La décision de protection d'un édifice au titre des monuments historiques implique tout d'abord une obligation de conservation et d'entretien pour le propriétaire, qui est en outre, depuis 2009, le maître d'ouvrage exclusif des travaux de conservation menés sur l'édifice4(*).
Les travaux menés sur les monuments historiques sont soumis au contrôle de l'État, à travers un régime d'autorisation par les services compétents. Les travaux de restauration effectués sur les édifices classés doivent en outre être confiés à des architectes justifiant d'une qualification en matière patrimoniale, c'est-à-dire, à titre principal, les architectes en chef des monuments historiques (ACMH).

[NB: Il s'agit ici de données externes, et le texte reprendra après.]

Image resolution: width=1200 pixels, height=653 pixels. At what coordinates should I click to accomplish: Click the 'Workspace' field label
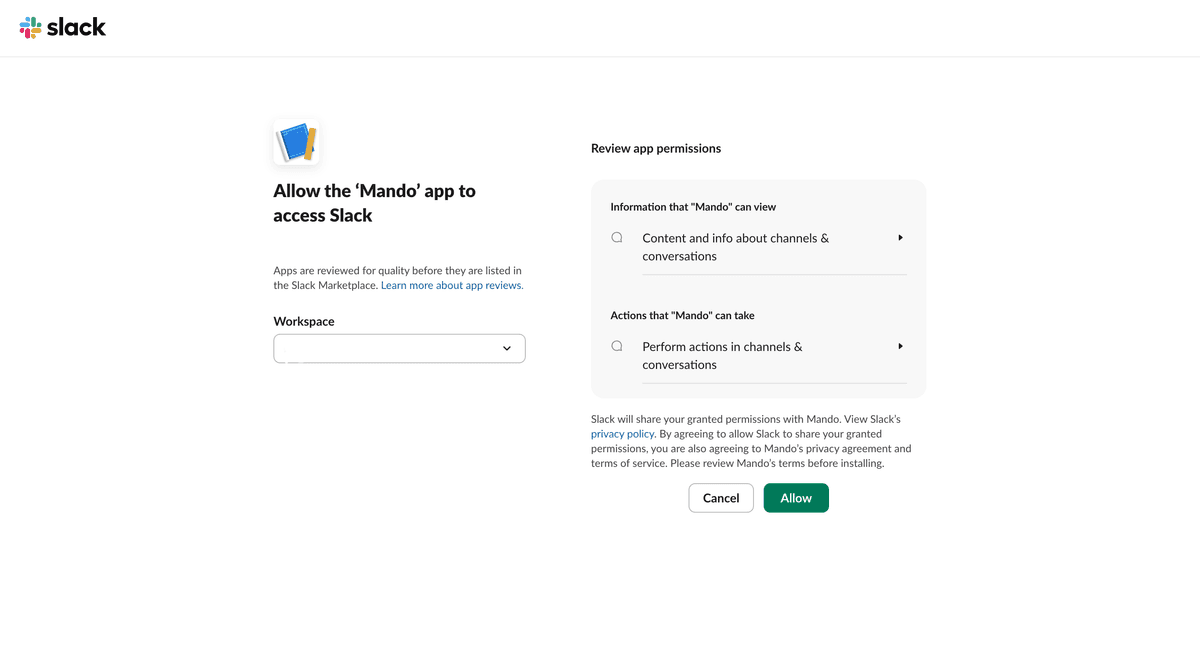[x=304, y=321]
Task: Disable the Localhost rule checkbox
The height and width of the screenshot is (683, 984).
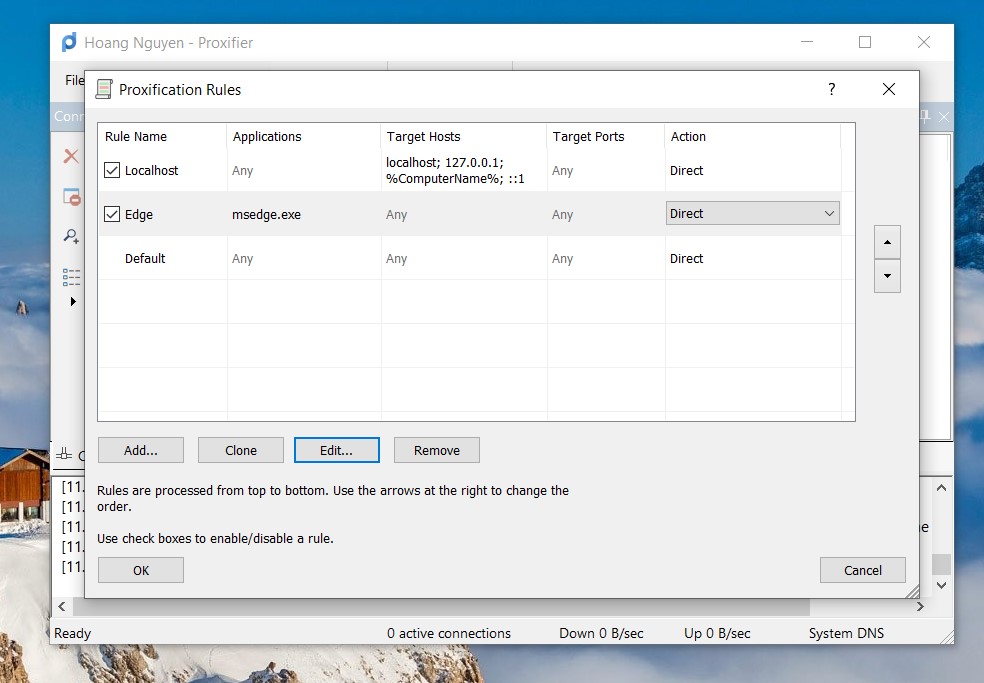Action: pyautogui.click(x=112, y=171)
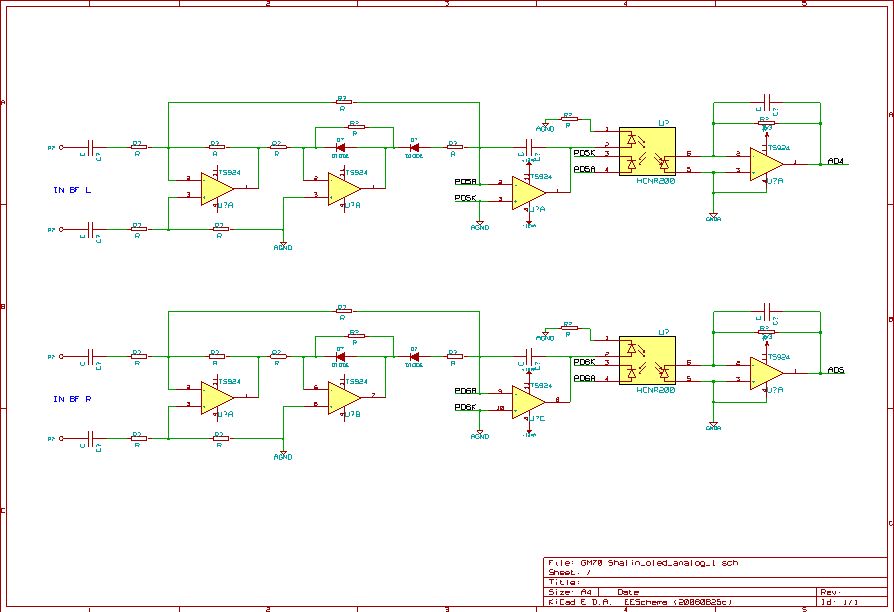Click the GNDA symbol below the AD5 op-amp
Screen dimensions: 894x612
(x=713, y=425)
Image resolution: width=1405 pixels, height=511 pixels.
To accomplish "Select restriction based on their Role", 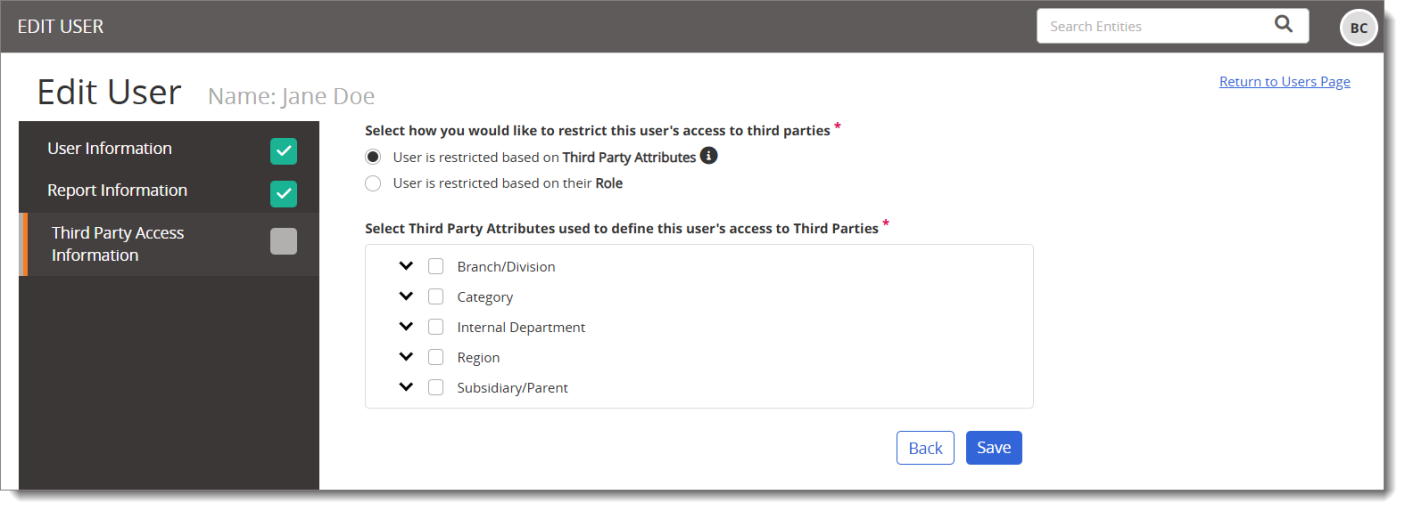I will coord(373,183).
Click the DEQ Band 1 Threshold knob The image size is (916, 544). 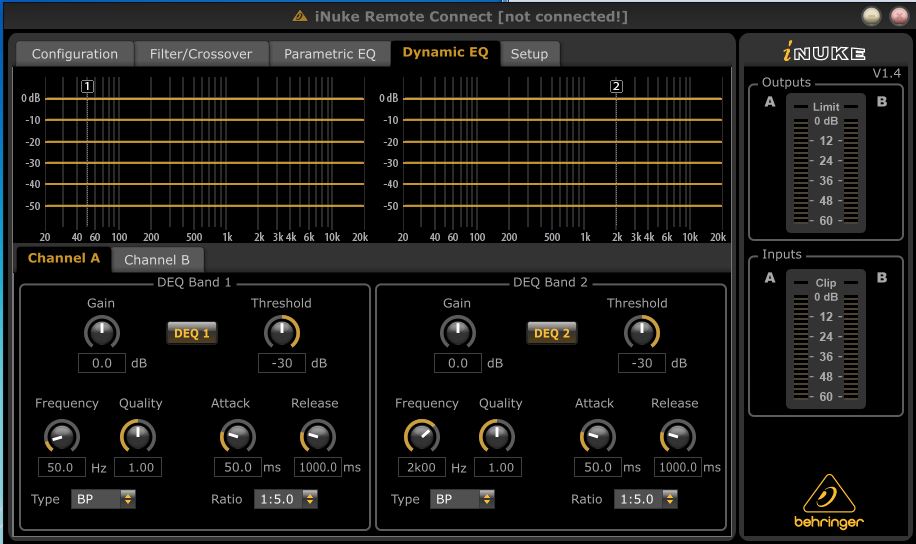(x=281, y=332)
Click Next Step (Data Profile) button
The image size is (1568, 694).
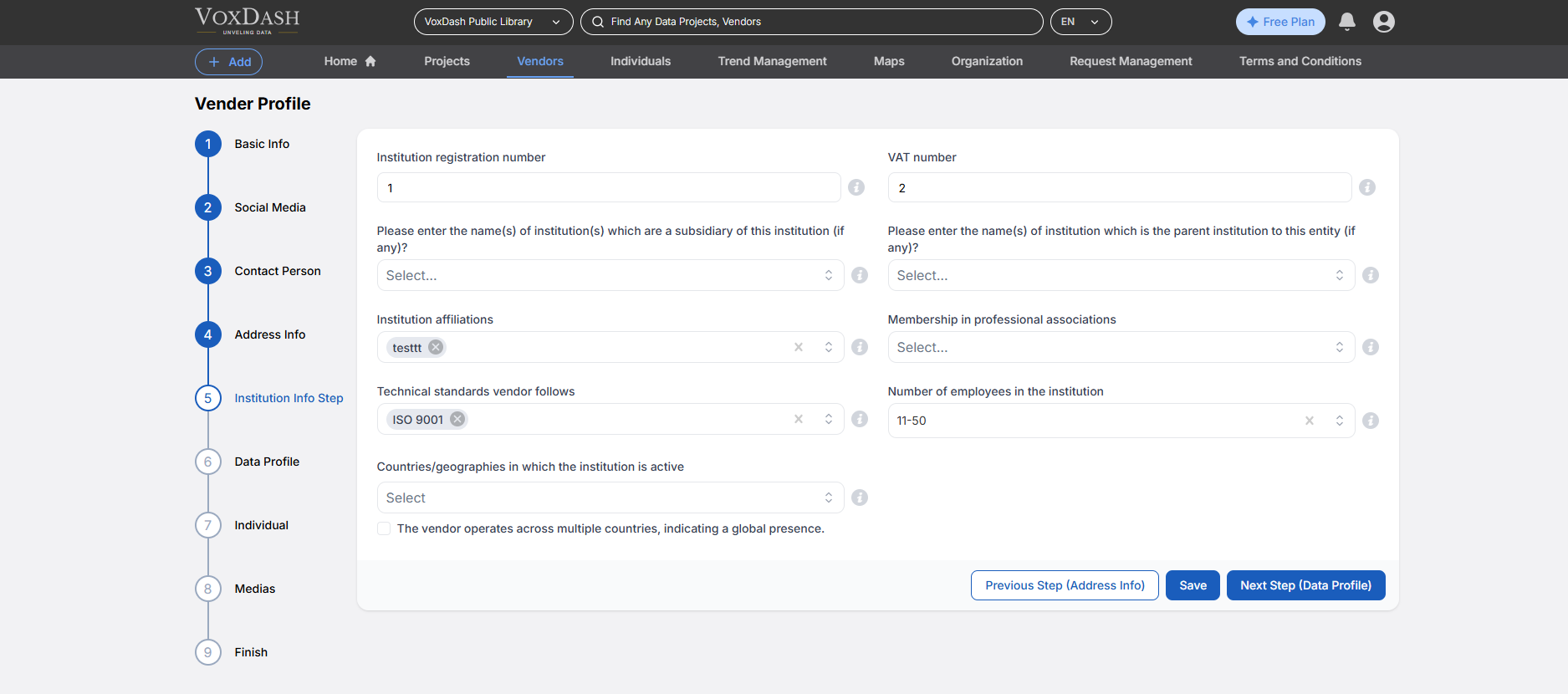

Un monument historique produit également des contraintes sur son environnement : le contrôle de l'État s'étend aux travaux effectués sur les bâtiments situés aux abords des édifices classés ou inscrits, qui doivent recevoir l'accord préalable de l'architecte des Bâtiments de France (ABF). Près d'un tiers du parc de logement est situé dans un périmètre protégé au titre des monuments historiques.
Les propriétaires de monuments historiques ont également l'obligation de veiller à leur bonne présentation, ce qui implique notamment l'interdiction de la publicité sur ces édifices, et de signaler leur vente auprès du préfet de région.
• En contrepartie de cette servitude, les propriétaires et affectataires de monuments historiques peuvent bénéficier d'un accompagnement technique et de diverses aides financières au soutien de leurs projets d'entretien et de restauration.
Ils peuvent ainsi solliciter l'expertise de la direction régionale des affaires culturelles (Drac) pour la définition et le suivi de ces projets.
En matière financière, ils peuvent bénéficier du versement de subventions de l'État5(*) et des collectivités territoriales, ainsi que des souscriptions organisées et des prix accordées par les fondations et associations de sauvegarde du patrimoine. Ils sont également soumis à un régime fiscal favorable et peuvent recevoir des financements au titre du mécénat, également encouragé par la voie fiscale. Les travaux menés sur les monuments historiques peuvent enfin être partiellement financés par les recettes issues d'un affichage publicitaire sur l'échafaudage installé à cette occasion.
* 1 Les immeubles bâtis comme non bâtis (jardins, parcs, gisements archéologiques ou grottes) sont susceptibles d'être protégés au titre des monuments historiques, de même que les objets mobiliers. Les travaux de la mission d'information portent sur les seuls édifices.
* 2 Abbé Grégoire, Rapport sur les destructions opérées par le vandalisme et sur les moyens de le réprimer, présenté à la Convention nationale le 31 août 1794.
* 3 Un second niveau de protection, l'inscription à l'Inventaire supplémentaire, a notamment été créé en 1927.
* 4 Art. L. 621-29-1 du code du patrimoine, dispositions communes aux immeubles classés et aux immeubles inscrits, pris en application de l'ordonnance n° 2005-1128, et des décrets d'application du 22 juin 2009.
* 5 Le taux de subvention accordé par l'État est plus important pour les édifices classés que pour les édifices inscrits.